Does screening work?

Collecting accurate congenital anomaly data is important as it can affect the way the health service works for the people of Wales.

CARIS can increasingly give an insight into the ways that different services and interventions interact to assist patient care.

The NHS in Wales has used CARIS data relating to a range of anomalies, including cardiac anomalies, cleft lip and palate, and cystic fibrosis to help in the planning of services.

CARIS has a close relationship with Antenatal Screening Wales and help with data on antenatal detection and outcomes. One of the advantages of good antenatal screening and detection is the ability to plan during pregnancy for delivery to take place in a suitable unit with appropriate paediatric services available.

The register can help by providing outcome data to inform and help with decision making. This may be of particular value for rare or very rare conditions. Health professionals who are aware of CARIS may find that this helps the counselling process. It can be reassuring to parents that there is a system for recording, analysing and making sense of what has happened. 

 

Antenatal Detection

Information on congenital anomalies detected during the antenatal period is contained in the documents linked to above.

All pregnant women in Wales are offered the same antenatal screening programme which consists of  seven blood tests and two ultrasound scans. The two ultrasound scans offered through the Antenatal Screening Wales programme are the ‘early pregnancy ultrasound scan’ and the ‘fetal anomaly scan’.  These scans are often a pleasurable experience for women as they offer a chance to see their baby moving and developing.  However occasionally these scans will identify a problem with either the mother or the baby.

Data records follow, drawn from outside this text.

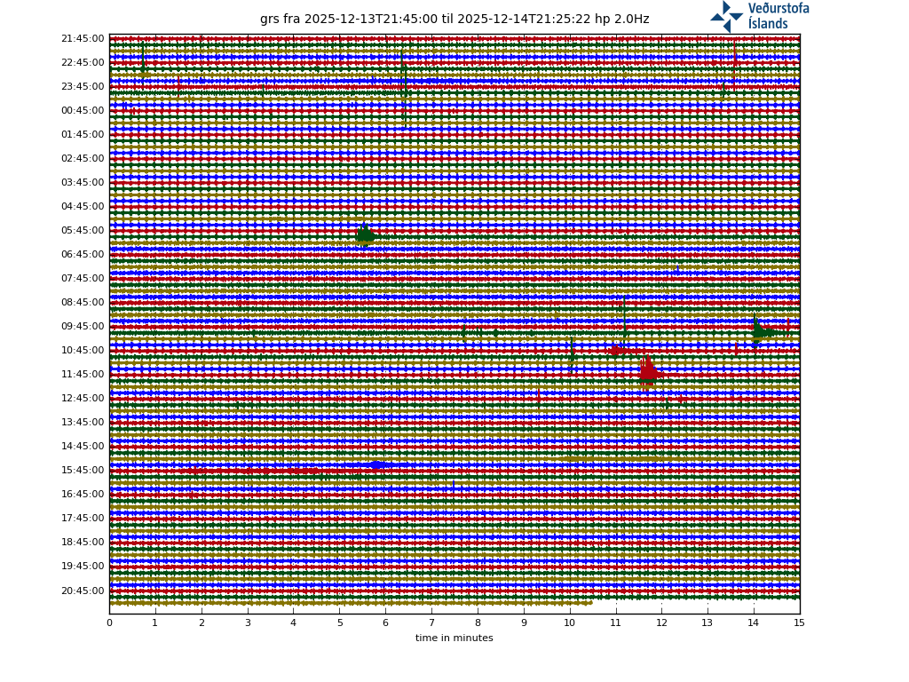The height and width of the screenshot is (682, 909).
Task: Click the large green event near 05:45
Action: 365,235
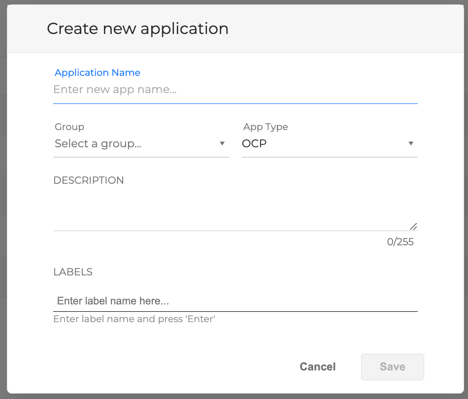This screenshot has height=399, width=468.
Task: Click the Application Name input field
Action: 235,90
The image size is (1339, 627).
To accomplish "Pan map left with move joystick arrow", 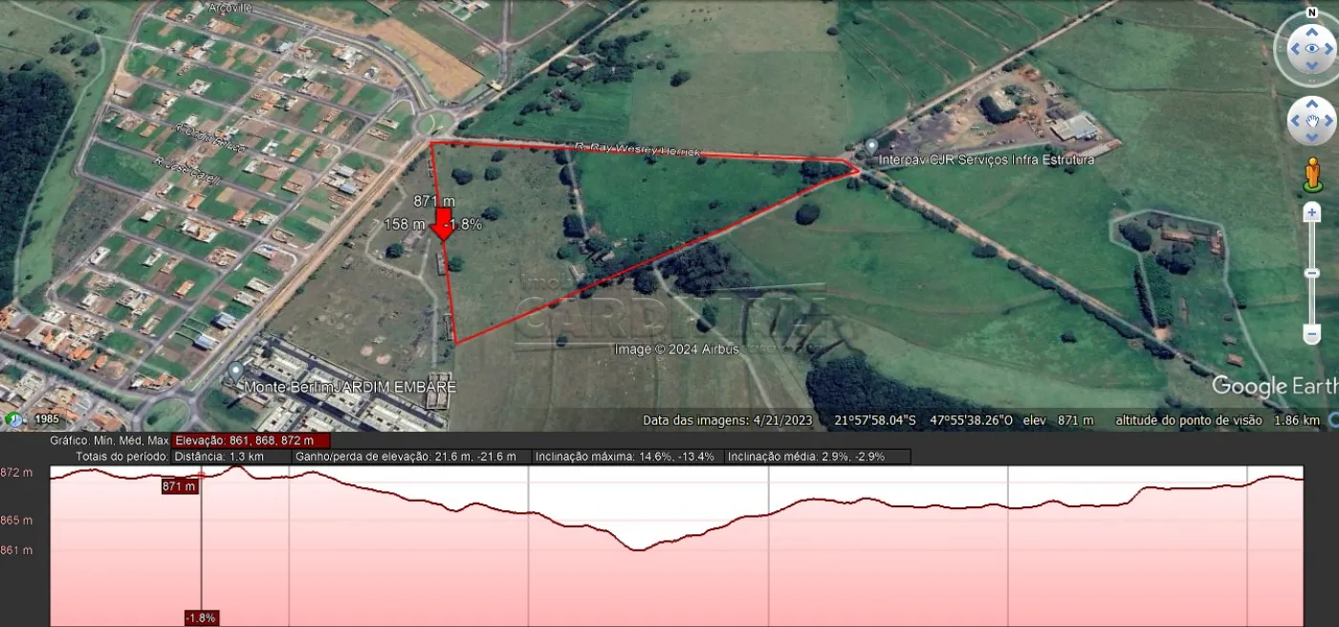I will click(1294, 122).
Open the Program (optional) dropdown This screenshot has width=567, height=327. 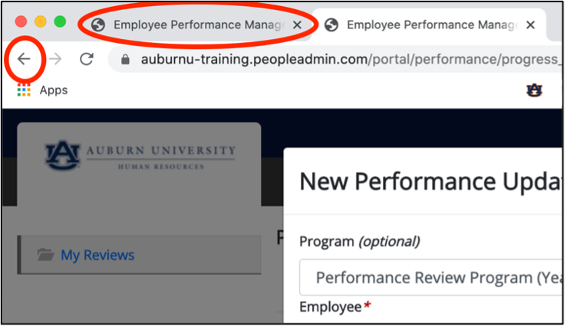430,277
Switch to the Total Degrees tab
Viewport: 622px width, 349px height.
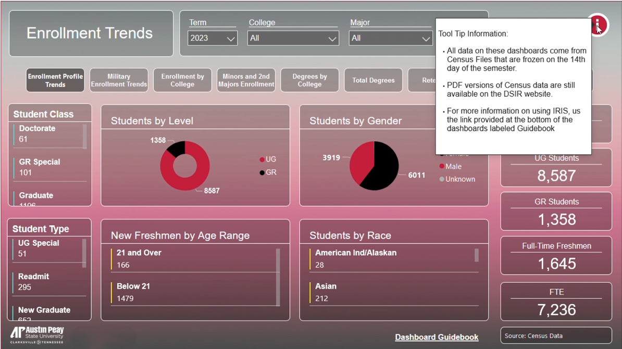pos(373,80)
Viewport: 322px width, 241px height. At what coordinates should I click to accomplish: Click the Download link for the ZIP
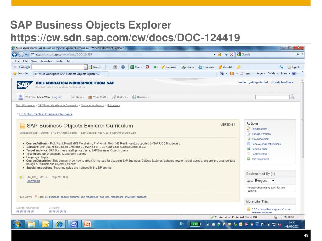click(33, 181)
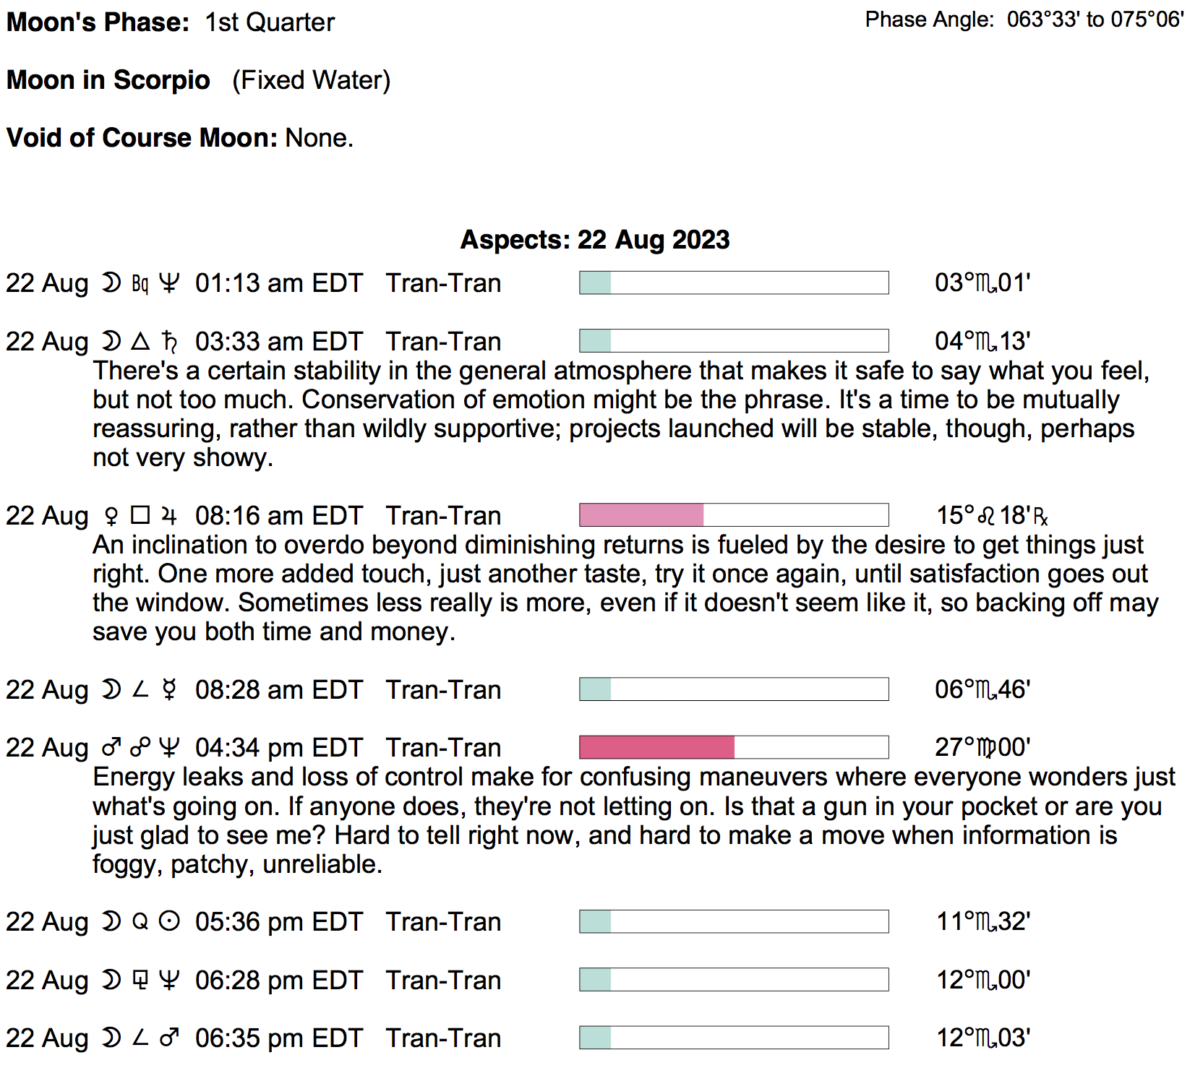Click the red strength bar for Mars opposite Neptune
Image resolution: width=1203 pixels, height=1068 pixels.
click(656, 747)
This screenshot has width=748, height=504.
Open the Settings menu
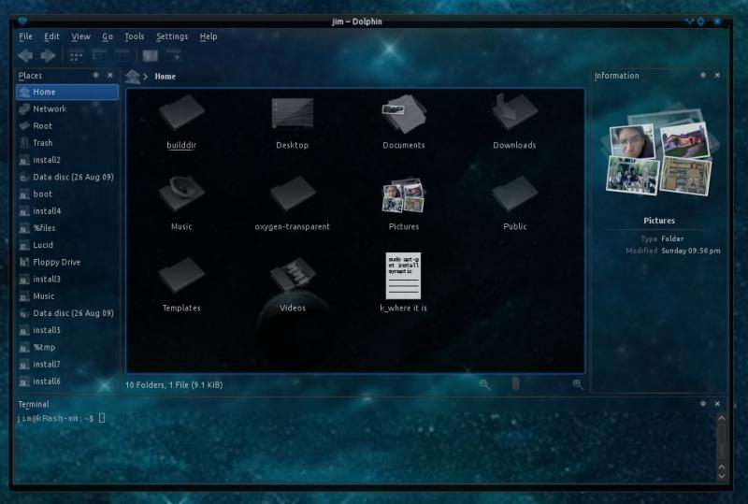pos(172,36)
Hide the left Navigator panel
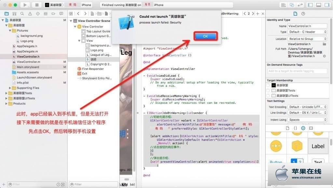 (310, 5)
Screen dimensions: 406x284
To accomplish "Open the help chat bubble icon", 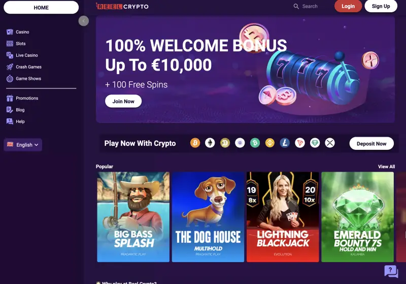I will (x=391, y=271).
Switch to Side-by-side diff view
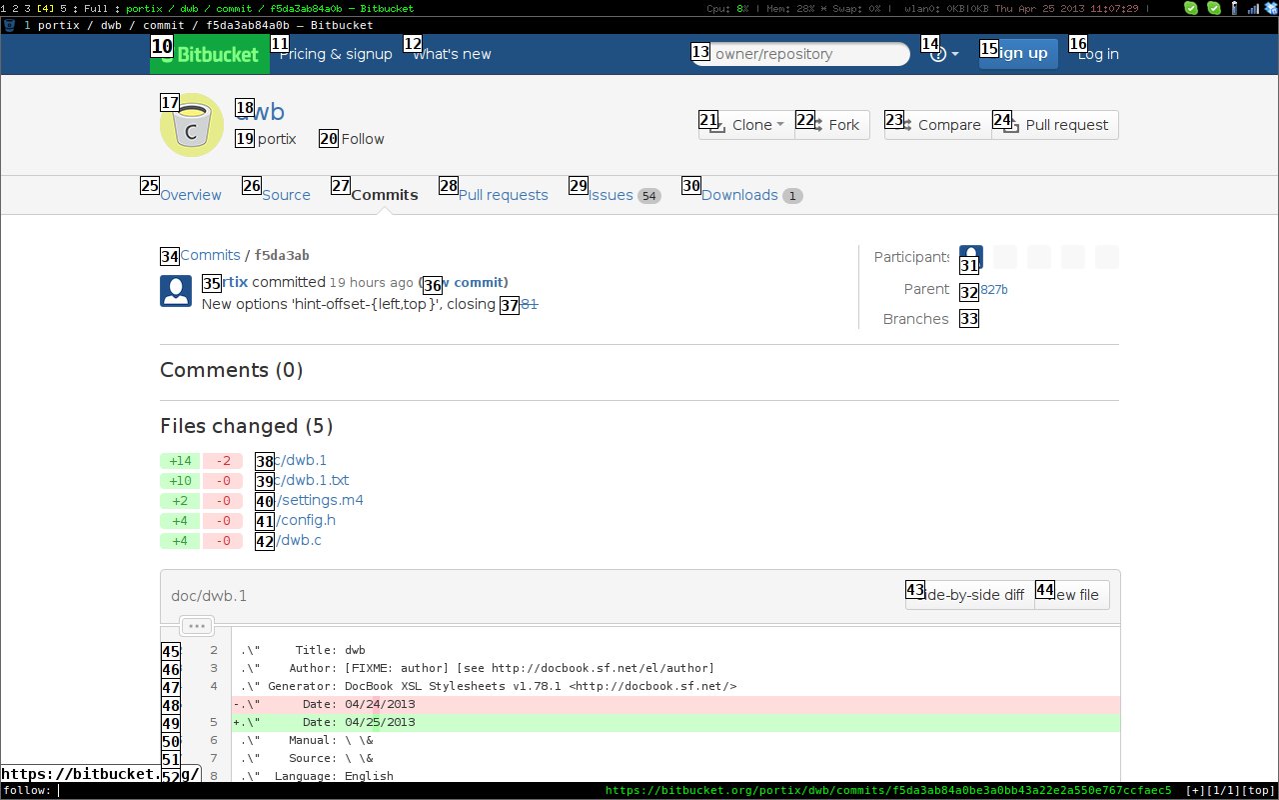Screen dimensions: 1279x800 click(x=970, y=595)
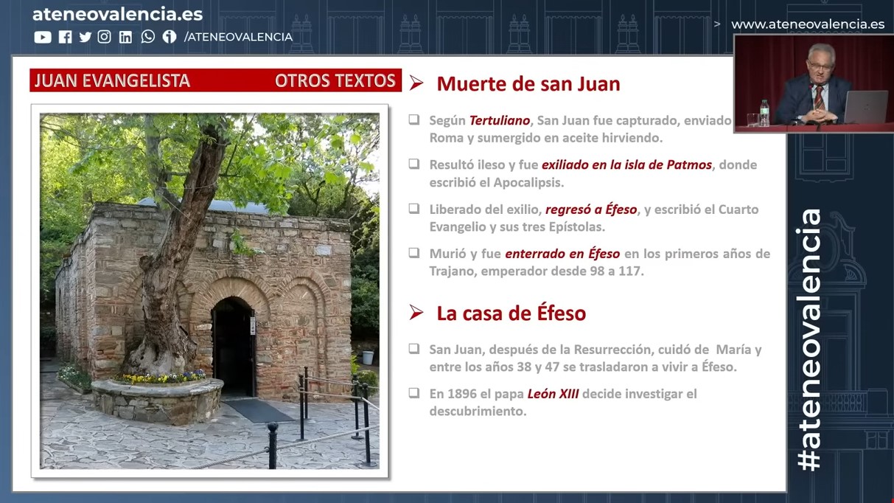Click the WhatsApp icon
The height and width of the screenshot is (503, 894).
(148, 37)
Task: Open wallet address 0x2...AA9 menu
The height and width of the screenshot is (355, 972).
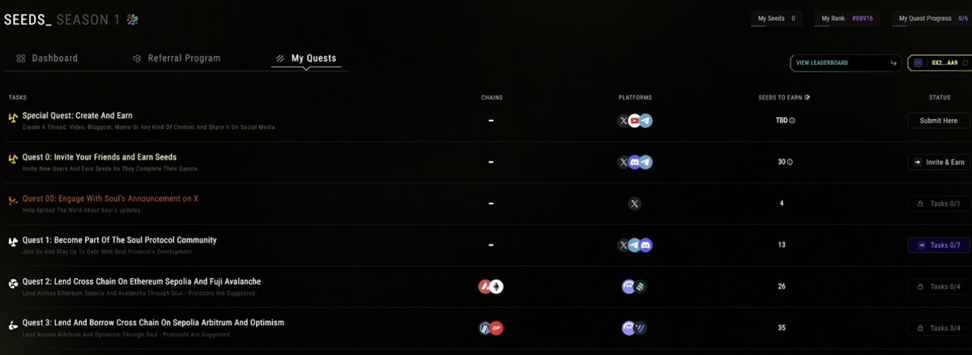Action: pyautogui.click(x=939, y=62)
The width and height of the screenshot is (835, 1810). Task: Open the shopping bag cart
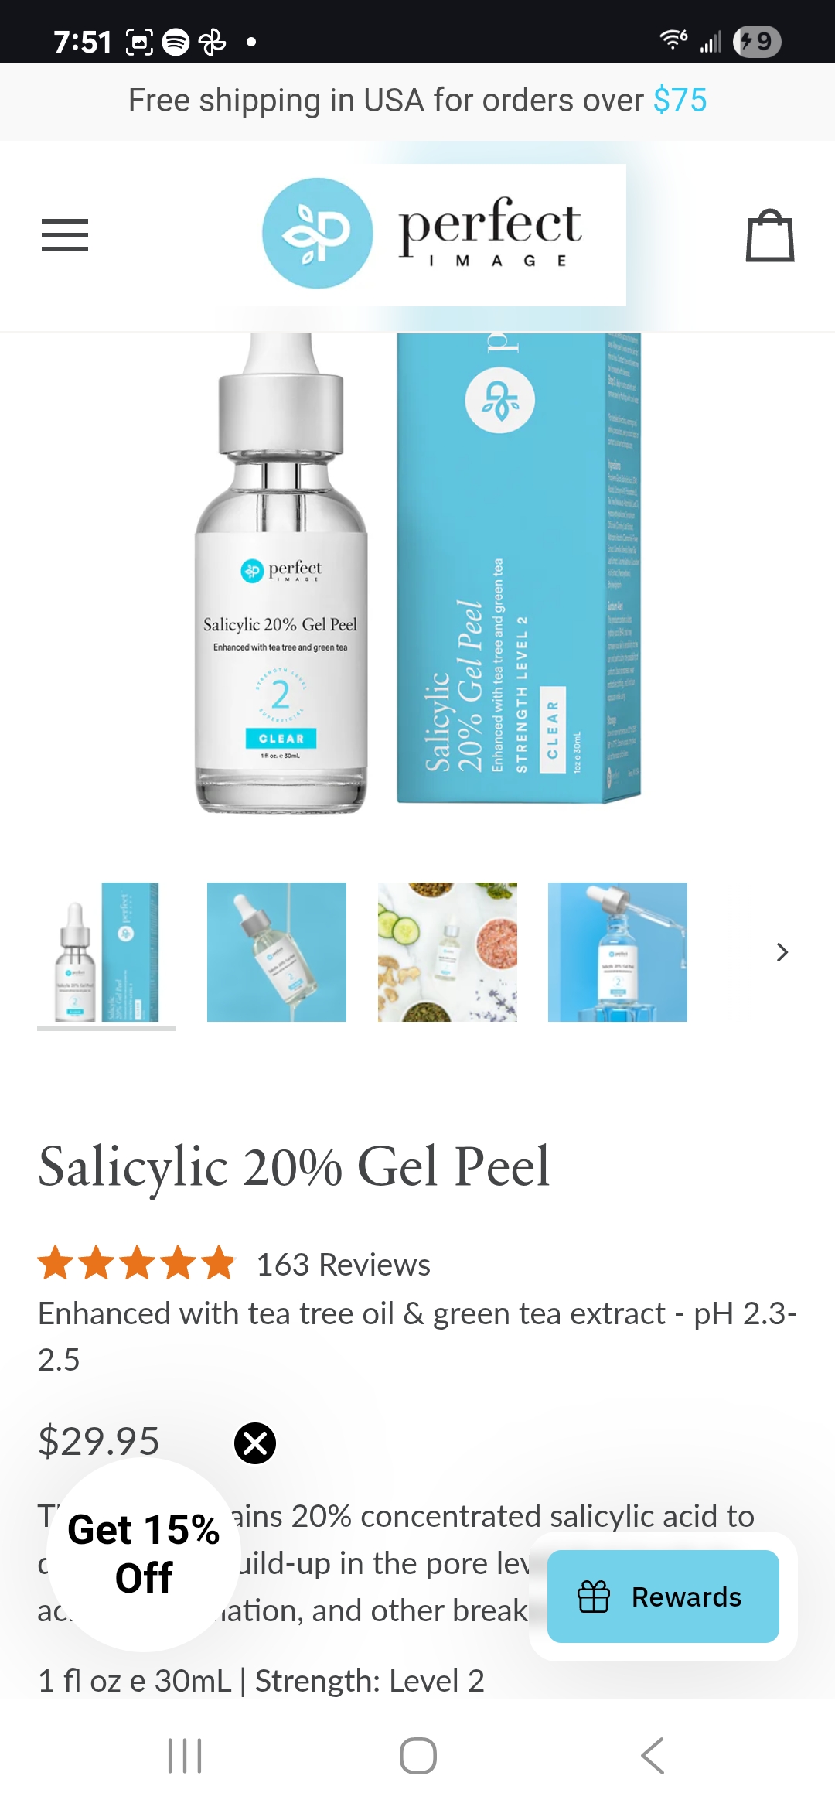pos(769,235)
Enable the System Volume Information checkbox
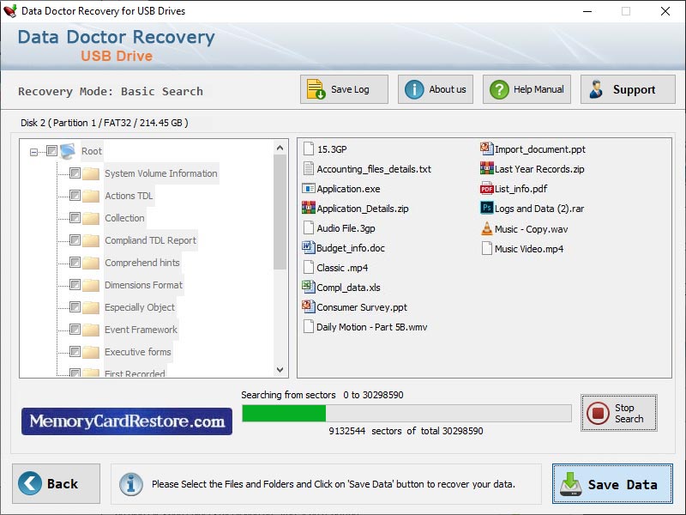 click(75, 173)
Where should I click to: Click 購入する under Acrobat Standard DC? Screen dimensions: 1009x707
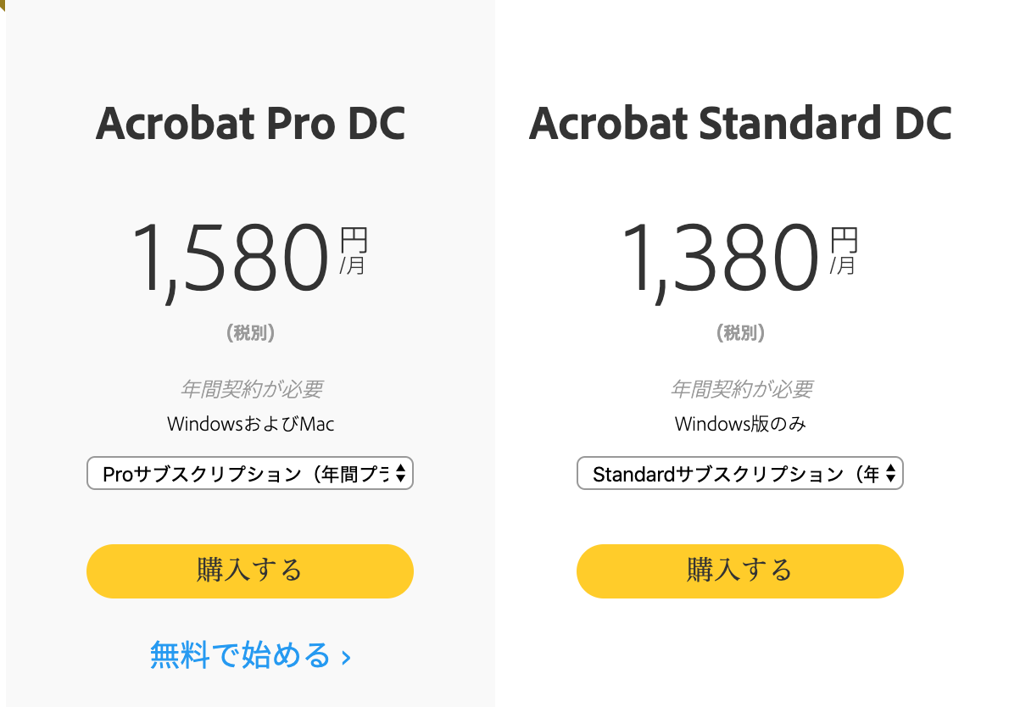click(740, 571)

The early pregnancy ultrasound scan is offered to determine viability, the gestational age and to detect multiple pregnancies. Some fetal anomalies may be detected, but this is not the primary purpose of this scan. The purpose of the fetal anomaly ultrasound scan is to detect significant fetal anomalies that are likely to have an adverse effect on the health of the mother or baby, and for which an effective intervention is available and warranted. Anomalies can also be detected on scans which take place later in pregnancy. The CARIS data  on antenatal ultrasound detection includes cases detected at any of the scans which take place during the pregnancy.

For some conditions, preventive treatment is available during the antenatal period or after delivery to improve the baby’s health. For other conditions, while the condition can be identified by ultrasound scanning , no preventive treatment is available. In such cases, women can then make an informed decision about whether they wish to continue with the pregnancy.

An antenatal anomaly will be notified to CARIS by the ultrasonographer at the time of detection. This has enabled CARIS to estimate the detection rate in certain conditions.   Changes to the Radiology Information System (RadIS) reporting module used by ultrasonographers has made reporting easier and quicker.  Roll out of the updated RadIS II system has been achieved in all hospitals in Wales except one.

CARIS works closely with staff in health boards so that antenatal ultrasound outcomes can be audited and those cases not detected can be reviewed by radiology departments. CARIS also works closely with Antenatal Screening Wales in monitoring detection rates. CARIS data shows that for many conditions there has been continual improvement in the detection of anomalies over the last 17 years. For more easily identified anomalies, such as anencephaly or spina bifida, high levels of detection have been maintained across the whole of this period.

The detection of cardiac anomalies in the antenatal period has improved dramatically from a very low base, so that now Wales has the best detection rates in the UK for cardiac anomalies. This means that now around four to five babies each year are saved that previously would have died before treatment could be given. 

 

Postnatal Detection

Newborn bloodspot screening

Newborn bloodspot screening detects rare but serious diseases that respond to early intervention.

The screening test should be between day five and day eight after the baby is born, and is part of routine post natal care.

Screening for (PKU) has been in place for many years, screening for MCADD was introduced in June 2012, while screening for other inherited metabolic disorders was introduced in January 2015.

More details can be found on the Newborn Bloodspot Screening Wales website.

Newborn hearing screening

One or two babies in every 1,000 are born with a hearing loss that may affect the development of their speech and language. Newborn hearing screening was introduced in Wales in March 2003 and is usually carried out during a baby's first week of life.

More information is available from the Newborn Hearing Screening Wales website.